| WHAT THE TASK REQUIRES |
Wherever the string "computer" shows up in the records below, return that line.

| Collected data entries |
....................

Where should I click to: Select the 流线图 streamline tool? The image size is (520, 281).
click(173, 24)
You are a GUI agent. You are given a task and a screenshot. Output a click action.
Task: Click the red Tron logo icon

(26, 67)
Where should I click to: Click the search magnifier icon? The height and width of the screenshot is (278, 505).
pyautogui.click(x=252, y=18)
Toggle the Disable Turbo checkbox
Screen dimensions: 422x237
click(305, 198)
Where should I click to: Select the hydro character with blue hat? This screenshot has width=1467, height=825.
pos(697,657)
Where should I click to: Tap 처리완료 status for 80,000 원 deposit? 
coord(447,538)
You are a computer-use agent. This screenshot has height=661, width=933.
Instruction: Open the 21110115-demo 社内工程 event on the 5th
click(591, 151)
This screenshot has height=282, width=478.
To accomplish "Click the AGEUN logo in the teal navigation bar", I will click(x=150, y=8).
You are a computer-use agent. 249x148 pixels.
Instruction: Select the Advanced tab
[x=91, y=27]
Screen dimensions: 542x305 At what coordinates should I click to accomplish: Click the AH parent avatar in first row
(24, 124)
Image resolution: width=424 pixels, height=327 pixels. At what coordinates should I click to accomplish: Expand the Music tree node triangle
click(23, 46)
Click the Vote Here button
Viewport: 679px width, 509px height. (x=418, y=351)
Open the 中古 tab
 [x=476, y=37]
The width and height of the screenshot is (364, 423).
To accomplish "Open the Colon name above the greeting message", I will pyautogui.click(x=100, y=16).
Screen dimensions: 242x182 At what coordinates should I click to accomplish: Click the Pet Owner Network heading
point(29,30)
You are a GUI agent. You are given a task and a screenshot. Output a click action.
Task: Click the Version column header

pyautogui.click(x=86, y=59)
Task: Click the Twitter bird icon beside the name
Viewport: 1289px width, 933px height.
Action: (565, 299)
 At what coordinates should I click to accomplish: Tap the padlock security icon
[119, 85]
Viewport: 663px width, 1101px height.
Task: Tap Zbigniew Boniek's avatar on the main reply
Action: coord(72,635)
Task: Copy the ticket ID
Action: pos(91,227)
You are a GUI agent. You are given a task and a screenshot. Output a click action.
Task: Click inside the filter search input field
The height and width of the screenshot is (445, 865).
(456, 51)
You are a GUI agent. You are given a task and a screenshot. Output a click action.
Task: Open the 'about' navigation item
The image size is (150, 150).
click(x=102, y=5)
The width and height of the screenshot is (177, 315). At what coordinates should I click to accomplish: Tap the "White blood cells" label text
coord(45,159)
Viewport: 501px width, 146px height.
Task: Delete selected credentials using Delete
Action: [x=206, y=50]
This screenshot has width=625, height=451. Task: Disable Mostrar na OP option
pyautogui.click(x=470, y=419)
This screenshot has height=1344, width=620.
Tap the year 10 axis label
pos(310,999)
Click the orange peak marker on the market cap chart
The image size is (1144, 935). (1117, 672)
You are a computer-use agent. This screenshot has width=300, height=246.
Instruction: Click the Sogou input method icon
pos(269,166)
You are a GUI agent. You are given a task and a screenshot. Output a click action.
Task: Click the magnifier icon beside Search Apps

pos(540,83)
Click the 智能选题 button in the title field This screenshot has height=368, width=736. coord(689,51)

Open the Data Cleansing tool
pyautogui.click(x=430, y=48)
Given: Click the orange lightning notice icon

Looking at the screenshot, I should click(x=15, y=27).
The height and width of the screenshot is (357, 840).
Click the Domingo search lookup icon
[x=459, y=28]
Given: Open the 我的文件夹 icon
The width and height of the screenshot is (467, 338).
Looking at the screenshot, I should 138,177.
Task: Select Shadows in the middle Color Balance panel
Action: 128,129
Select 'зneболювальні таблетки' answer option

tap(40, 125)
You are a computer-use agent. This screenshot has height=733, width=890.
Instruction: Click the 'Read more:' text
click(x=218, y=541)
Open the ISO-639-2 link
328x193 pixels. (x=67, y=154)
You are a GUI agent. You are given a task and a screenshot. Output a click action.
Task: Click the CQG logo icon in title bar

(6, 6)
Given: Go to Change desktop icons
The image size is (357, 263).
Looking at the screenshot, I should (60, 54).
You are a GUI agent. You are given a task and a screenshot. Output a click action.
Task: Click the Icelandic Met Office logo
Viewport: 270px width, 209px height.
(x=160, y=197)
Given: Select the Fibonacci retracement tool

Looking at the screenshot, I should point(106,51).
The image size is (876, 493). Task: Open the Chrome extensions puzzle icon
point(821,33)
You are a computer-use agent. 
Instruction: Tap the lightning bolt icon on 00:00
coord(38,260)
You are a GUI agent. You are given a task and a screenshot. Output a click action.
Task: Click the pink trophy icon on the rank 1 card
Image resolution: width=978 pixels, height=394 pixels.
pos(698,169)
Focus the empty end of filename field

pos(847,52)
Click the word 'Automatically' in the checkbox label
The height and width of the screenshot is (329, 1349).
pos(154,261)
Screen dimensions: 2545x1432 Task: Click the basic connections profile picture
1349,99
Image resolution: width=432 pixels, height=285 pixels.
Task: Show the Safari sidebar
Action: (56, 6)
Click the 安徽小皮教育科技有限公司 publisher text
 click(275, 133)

....................

| REPLY |
You are a computer-use agent. This screenshot has height=661, width=933.
You are a computer-use agent. 249x148 pixels.
You are a computer-use agent. This screenshot has width=300, height=246.
You are a computer-use agent. This screenshot has height=733, width=890.
You are a computer-use agent. 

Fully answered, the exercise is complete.